* AIM OF THE EXERCISE *
Copy out all of the material below line by line, with no changes.

--------------------------------------------------

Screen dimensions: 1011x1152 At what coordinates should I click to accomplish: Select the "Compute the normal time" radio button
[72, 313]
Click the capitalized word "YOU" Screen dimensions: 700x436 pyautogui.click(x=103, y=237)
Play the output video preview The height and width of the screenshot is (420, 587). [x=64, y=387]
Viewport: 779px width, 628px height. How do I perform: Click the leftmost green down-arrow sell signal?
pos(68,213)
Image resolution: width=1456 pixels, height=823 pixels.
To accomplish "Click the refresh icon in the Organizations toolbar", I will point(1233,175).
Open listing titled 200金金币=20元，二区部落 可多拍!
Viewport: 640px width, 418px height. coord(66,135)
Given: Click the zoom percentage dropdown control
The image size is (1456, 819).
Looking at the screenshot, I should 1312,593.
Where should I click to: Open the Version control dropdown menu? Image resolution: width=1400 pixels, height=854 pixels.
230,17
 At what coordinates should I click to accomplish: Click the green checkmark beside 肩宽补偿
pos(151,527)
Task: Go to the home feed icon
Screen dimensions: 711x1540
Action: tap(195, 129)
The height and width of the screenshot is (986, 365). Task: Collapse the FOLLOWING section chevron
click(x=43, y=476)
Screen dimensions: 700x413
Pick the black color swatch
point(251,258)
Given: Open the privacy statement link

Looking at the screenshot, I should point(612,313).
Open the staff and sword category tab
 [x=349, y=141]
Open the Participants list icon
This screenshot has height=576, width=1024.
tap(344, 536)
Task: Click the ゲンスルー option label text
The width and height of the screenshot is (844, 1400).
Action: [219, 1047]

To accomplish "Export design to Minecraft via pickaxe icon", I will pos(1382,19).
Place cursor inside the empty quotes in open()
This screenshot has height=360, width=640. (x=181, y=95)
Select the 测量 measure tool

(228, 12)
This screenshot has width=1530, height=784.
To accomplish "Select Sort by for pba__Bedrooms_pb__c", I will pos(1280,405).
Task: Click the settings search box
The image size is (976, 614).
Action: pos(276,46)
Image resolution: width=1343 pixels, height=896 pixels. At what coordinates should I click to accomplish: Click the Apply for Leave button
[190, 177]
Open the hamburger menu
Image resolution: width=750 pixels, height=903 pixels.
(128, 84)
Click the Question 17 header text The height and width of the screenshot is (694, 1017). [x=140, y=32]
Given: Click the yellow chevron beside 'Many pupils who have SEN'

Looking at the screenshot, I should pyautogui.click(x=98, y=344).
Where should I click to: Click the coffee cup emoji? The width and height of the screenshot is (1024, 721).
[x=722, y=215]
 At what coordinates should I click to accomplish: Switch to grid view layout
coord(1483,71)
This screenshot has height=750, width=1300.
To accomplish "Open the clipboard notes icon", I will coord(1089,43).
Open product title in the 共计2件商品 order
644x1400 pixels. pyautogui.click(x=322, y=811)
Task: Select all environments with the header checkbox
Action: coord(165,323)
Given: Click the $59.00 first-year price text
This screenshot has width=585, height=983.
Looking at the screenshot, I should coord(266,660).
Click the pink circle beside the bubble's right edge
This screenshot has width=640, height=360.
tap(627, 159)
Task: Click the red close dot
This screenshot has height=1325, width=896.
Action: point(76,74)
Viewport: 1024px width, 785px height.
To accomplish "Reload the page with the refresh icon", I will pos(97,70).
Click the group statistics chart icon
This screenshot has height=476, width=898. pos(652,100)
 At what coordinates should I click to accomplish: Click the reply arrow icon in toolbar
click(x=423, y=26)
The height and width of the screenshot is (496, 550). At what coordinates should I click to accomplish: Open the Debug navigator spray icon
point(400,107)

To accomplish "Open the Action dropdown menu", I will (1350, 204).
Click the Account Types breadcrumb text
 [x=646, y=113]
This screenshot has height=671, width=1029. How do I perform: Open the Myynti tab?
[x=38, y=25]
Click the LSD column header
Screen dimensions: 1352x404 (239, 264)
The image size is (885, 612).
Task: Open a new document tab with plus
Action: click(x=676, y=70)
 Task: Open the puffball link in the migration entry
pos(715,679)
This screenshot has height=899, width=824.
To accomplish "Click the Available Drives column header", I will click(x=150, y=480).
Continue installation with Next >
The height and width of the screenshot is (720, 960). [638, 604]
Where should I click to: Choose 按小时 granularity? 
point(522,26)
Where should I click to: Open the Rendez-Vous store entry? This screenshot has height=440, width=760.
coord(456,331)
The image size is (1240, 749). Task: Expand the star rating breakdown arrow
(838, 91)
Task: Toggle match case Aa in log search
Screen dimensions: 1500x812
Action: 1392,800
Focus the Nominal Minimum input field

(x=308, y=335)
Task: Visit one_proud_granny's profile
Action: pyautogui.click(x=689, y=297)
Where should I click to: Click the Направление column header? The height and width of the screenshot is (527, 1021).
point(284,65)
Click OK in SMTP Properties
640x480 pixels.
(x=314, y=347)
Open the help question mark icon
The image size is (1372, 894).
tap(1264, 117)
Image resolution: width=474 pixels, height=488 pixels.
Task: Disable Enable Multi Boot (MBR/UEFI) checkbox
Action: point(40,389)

--------------------------------------------------

* TASK RESPONSE *
Screen dimensions: 1011x1152 At what coordinates should I click to accomplish: Select the "Compute the normal time" radio button
[72, 313]
Click the capitalized word "YOU" Screen dimensions: 700x436 pyautogui.click(x=103, y=237)
Play the output video preview The height and width of the screenshot is (420, 587). [x=64, y=387]
Viewport: 779px width, 628px height. How do I perform: Click the leftmost green down-arrow sell signal?
pos(68,213)
Image resolution: width=1456 pixels, height=823 pixels.
To accomplish "Click the refresh icon in the Organizations toolbar", I will point(1233,175).
Open listing titled 200金金币=20元，二区部落 可多拍!
Viewport: 640px width, 418px height. coord(66,135)
Given: Click the zoom percentage dropdown control
The image size is (1456, 819).
Looking at the screenshot, I should 1312,593.
Where should I click to: Open the Version control dropdown menu? Image resolution: width=1400 pixels, height=854 pixels.
230,17
 At what coordinates should I click to accomplish: Click the green checkmark beside 肩宽补偿
pos(151,527)
Task: Go to the home feed icon
Screen dimensions: 711x1540
Action: tap(195, 129)
The height and width of the screenshot is (986, 365). Task: Collapse the FOLLOWING section chevron
click(x=43, y=476)
Screen dimensions: 700x413
Pick the black color swatch
point(251,258)
Given: Open the privacy statement link

Looking at the screenshot, I should point(612,313).
Open the staff and sword category tab
 [x=349, y=141]
Open the Participants list icon
This screenshot has height=576, width=1024.
tap(344, 536)
Task: Click the ゲンスルー option label text
The width and height of the screenshot is (844, 1400).
Action: [219, 1047]

To accomplish "Export design to Minecraft via pickaxe icon", I will pos(1382,19).
Place cursor inside the empty quotes in open()
This screenshot has height=360, width=640. (x=181, y=95)
Select the 测量 measure tool

(228, 12)
This screenshot has width=1530, height=784.
To accomplish "Select Sort by for pba__Bedrooms_pb__c", I will pos(1280,405).
Task: Click the settings search box
The image size is (976, 614).
Action: pos(276,46)
Image resolution: width=1343 pixels, height=896 pixels. At what coordinates should I click to accomplish: Click the Apply for Leave button
[190, 177]
Open the hamburger menu
Image resolution: width=750 pixels, height=903 pixels.
(128, 84)
Click the Question 17 header text The height and width of the screenshot is (694, 1017). [x=140, y=32]
Given: Click the yellow chevron beside 'Many pupils who have SEN'

Looking at the screenshot, I should pyautogui.click(x=98, y=344).
Where should I click to: Click the coffee cup emoji? The width and height of the screenshot is (1024, 721).
[x=722, y=215]
 At what coordinates should I click to accomplish: Switch to grid view layout
coord(1483,71)
This screenshot has height=750, width=1300.
To accomplish "Open the clipboard notes icon", I will coord(1089,43).
Open product title in the 共计2件商品 order
644x1400 pixels. pyautogui.click(x=322, y=811)
Task: Select all environments with the header checkbox
Action: coord(165,323)
Given: Click the $59.00 first-year price text
This screenshot has width=585, height=983.
Looking at the screenshot, I should coord(266,660).
Click the pink circle beside the bubble's right edge
This screenshot has width=640, height=360.
tap(627, 159)
Task: Click the red close dot
This screenshot has height=1325, width=896.
Action: point(76,74)
Viewport: 1024px width, 785px height.
To accomplish "Reload the page with the refresh icon", I will pos(97,70).
Click the group statistics chart icon
This screenshot has height=476, width=898. pos(652,100)
 At what coordinates should I click to accomplish: Click the reply arrow icon in toolbar
click(x=423, y=26)
The height and width of the screenshot is (496, 550). At what coordinates should I click to accomplish: Open the Debug navigator spray icon
point(400,107)

To accomplish "Open the Action dropdown menu", I will (1350, 204).
Click the Account Types breadcrumb text
 [x=646, y=113]
This screenshot has height=671, width=1029. How do I perform: Open the Myynti tab?
[x=38, y=25]
Click the LSD column header
Screen dimensions: 1352x404 (239, 264)
The image size is (885, 612).
Task: Open a new document tab with plus
Action: click(x=676, y=70)
 Task: Open the puffball link in the migration entry
pos(715,679)
This screenshot has height=899, width=824.
To accomplish "Click the Available Drives column header", I will click(x=150, y=480).
Continue installation with Next >
The height and width of the screenshot is (720, 960). [638, 604]
Where should I click to: Choose 按小时 granularity? 
point(522,26)
Where should I click to: Open the Rendez-Vous store entry? This screenshot has height=440, width=760.
coord(456,331)
The image size is (1240, 749). Task: Expand the star rating breakdown arrow
(838, 91)
Task: Toggle match case Aa in log search
Screen dimensions: 1500x812
Action: 1392,800
Focus the Nominal Minimum input field

(x=308, y=335)
Task: Visit one_proud_granny's profile
Action: pyautogui.click(x=689, y=297)
Where should I click to: Click the Направление column header? The height and width of the screenshot is (527, 1021).
point(284,65)
Click OK in SMTP Properties
640x480 pixels.
(x=314, y=347)
Open the help question mark icon
The image size is (1372, 894).
tap(1264, 117)
Image resolution: width=474 pixels, height=488 pixels.
Task: Disable Enable Multi Boot (MBR/UEFI) checkbox
Action: point(40,389)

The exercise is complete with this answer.